§ Dataset extract:
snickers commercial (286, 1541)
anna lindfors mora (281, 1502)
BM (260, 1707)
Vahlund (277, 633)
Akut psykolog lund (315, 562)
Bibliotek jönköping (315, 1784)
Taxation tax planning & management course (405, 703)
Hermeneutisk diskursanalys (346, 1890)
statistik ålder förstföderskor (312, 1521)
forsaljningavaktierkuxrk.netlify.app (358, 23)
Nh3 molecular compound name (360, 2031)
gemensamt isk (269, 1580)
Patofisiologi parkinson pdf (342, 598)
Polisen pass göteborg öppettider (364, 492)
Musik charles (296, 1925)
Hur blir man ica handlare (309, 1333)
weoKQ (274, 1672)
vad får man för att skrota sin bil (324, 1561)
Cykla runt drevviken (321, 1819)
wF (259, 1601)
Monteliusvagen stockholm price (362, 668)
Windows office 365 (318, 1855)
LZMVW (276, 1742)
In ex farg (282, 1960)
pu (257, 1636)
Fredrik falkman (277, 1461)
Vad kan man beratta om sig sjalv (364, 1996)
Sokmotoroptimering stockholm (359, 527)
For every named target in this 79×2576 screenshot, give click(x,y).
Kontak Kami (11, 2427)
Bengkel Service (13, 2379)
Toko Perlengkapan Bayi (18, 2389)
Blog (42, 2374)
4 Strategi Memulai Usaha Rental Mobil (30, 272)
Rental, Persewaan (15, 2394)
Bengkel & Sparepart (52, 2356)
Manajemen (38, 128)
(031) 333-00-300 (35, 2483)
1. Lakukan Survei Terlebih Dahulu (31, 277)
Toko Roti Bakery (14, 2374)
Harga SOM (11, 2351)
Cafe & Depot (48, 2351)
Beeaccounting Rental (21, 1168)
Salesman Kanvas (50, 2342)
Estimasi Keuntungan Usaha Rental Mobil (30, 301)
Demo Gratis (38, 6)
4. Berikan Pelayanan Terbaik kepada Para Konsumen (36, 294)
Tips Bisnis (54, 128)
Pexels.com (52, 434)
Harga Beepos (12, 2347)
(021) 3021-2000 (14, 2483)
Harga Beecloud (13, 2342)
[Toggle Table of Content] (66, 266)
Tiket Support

§ Exercise prompt: Copy, from the lines above, each one that holds "Usaha".

§ Output for this task:
4 Strategi Memulai Usaha Rental Mobil (30, 272)
Estimasi Keuntungan Usaha Rental Mobil (30, 301)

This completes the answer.